### Task item
Copy out all the lines of the data that hold the word "give".

***** Data in this exercise *****

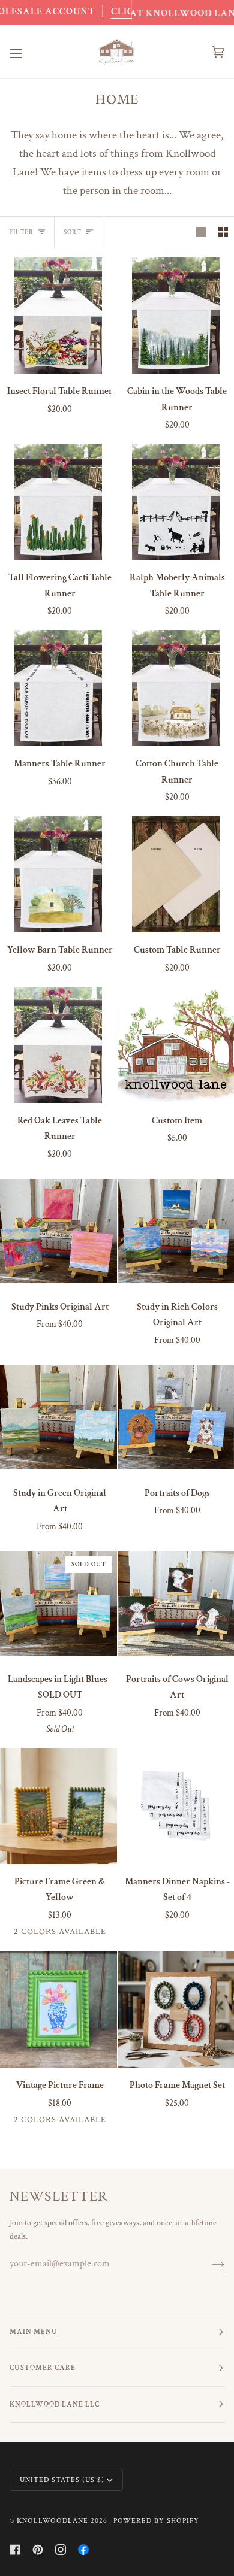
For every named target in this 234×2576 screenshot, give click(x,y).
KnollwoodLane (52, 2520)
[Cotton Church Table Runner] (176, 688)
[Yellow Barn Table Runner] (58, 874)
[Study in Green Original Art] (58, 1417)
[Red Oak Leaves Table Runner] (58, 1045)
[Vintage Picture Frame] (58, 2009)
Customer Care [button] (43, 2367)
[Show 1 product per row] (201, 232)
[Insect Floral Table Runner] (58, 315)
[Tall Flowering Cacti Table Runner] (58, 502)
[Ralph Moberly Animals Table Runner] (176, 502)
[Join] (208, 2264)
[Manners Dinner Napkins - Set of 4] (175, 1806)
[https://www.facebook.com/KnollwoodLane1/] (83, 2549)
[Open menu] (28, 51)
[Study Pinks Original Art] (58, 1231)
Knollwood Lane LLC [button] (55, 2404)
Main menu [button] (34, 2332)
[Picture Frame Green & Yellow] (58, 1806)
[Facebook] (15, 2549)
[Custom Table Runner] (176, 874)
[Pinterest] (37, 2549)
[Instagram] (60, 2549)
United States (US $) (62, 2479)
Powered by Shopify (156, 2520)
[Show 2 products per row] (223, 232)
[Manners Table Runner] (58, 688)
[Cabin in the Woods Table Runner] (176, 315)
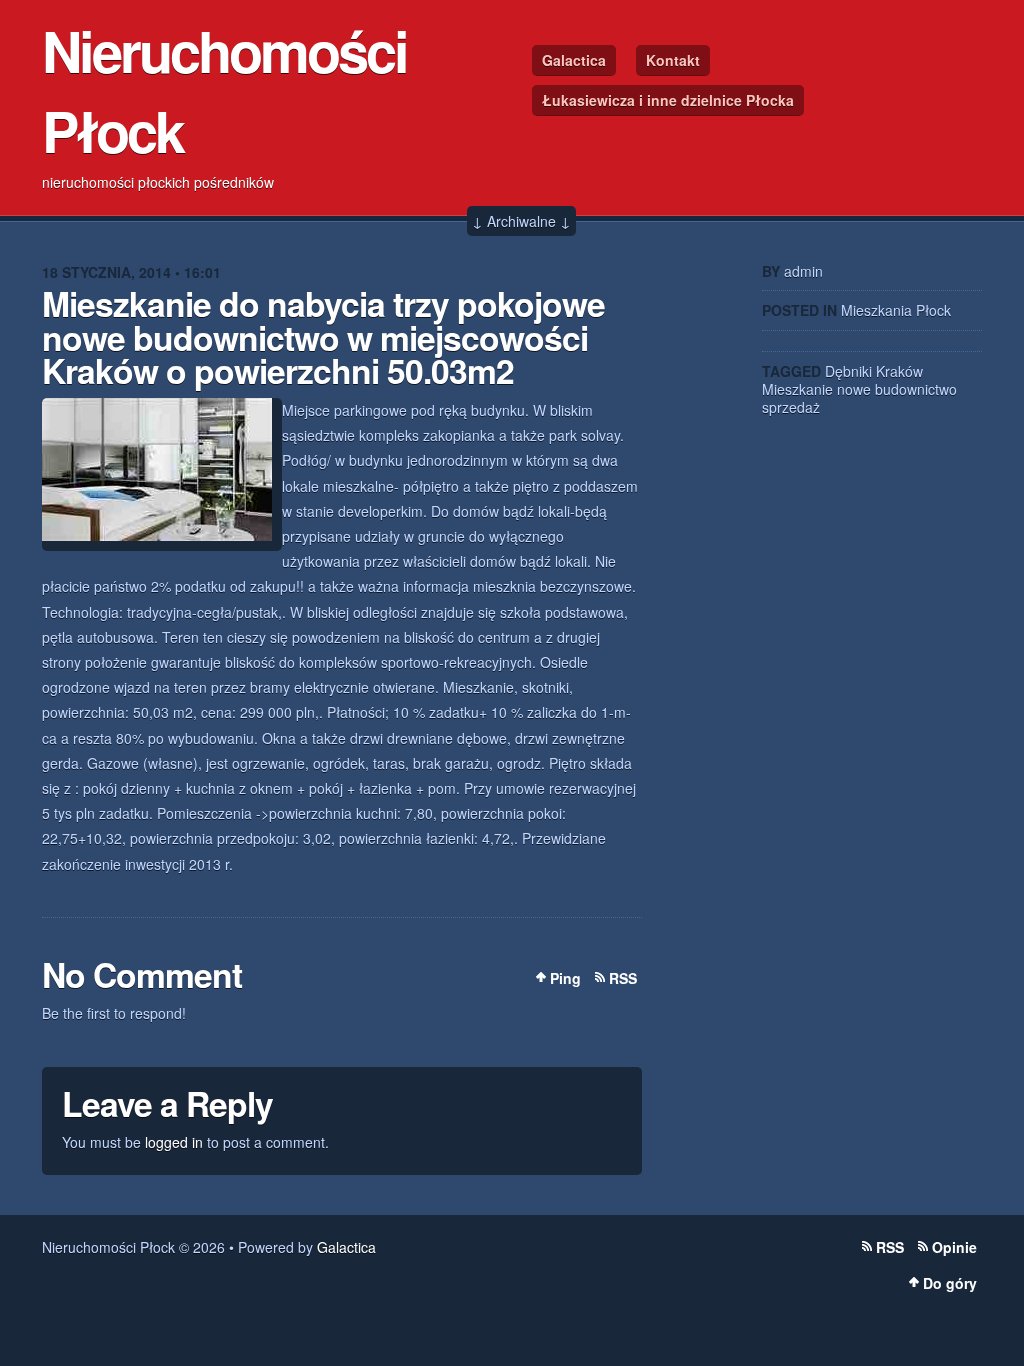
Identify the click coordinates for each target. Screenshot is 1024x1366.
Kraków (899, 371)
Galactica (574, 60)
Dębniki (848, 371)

*****
***** Data in this exercise *****

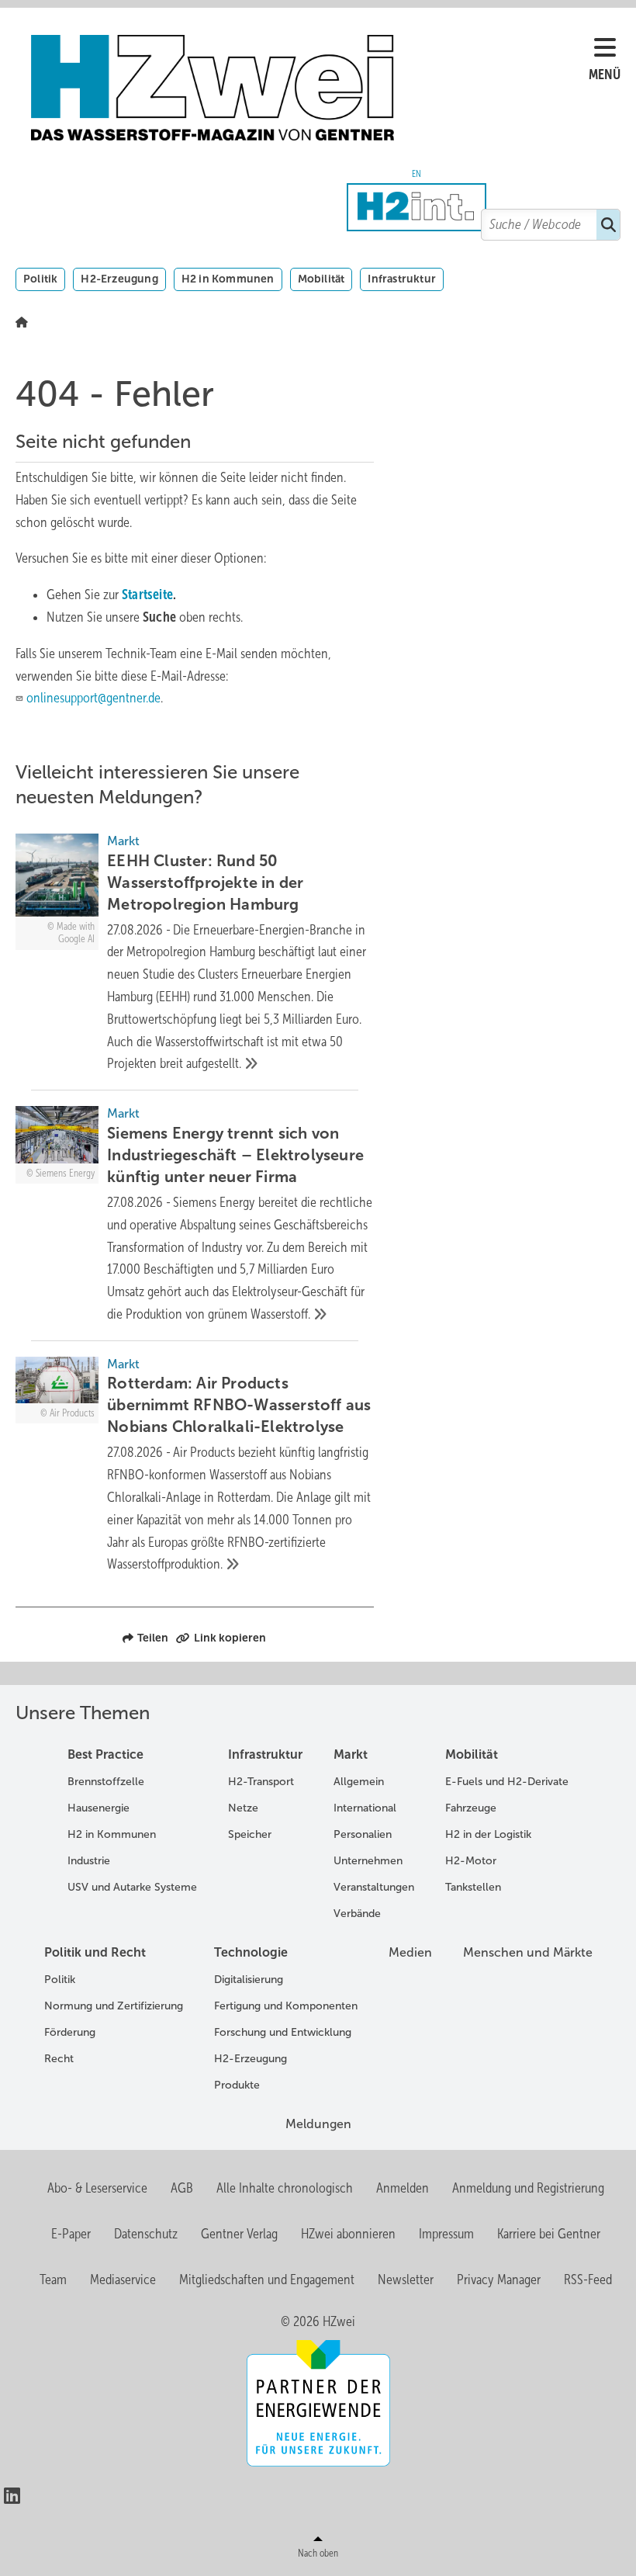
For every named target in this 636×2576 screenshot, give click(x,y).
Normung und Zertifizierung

*****

### Exercise output
For every named target in this 234×2576 screenshot, give click(x,y).
For every named target in this 636×2576 screenshot, give click(x,y).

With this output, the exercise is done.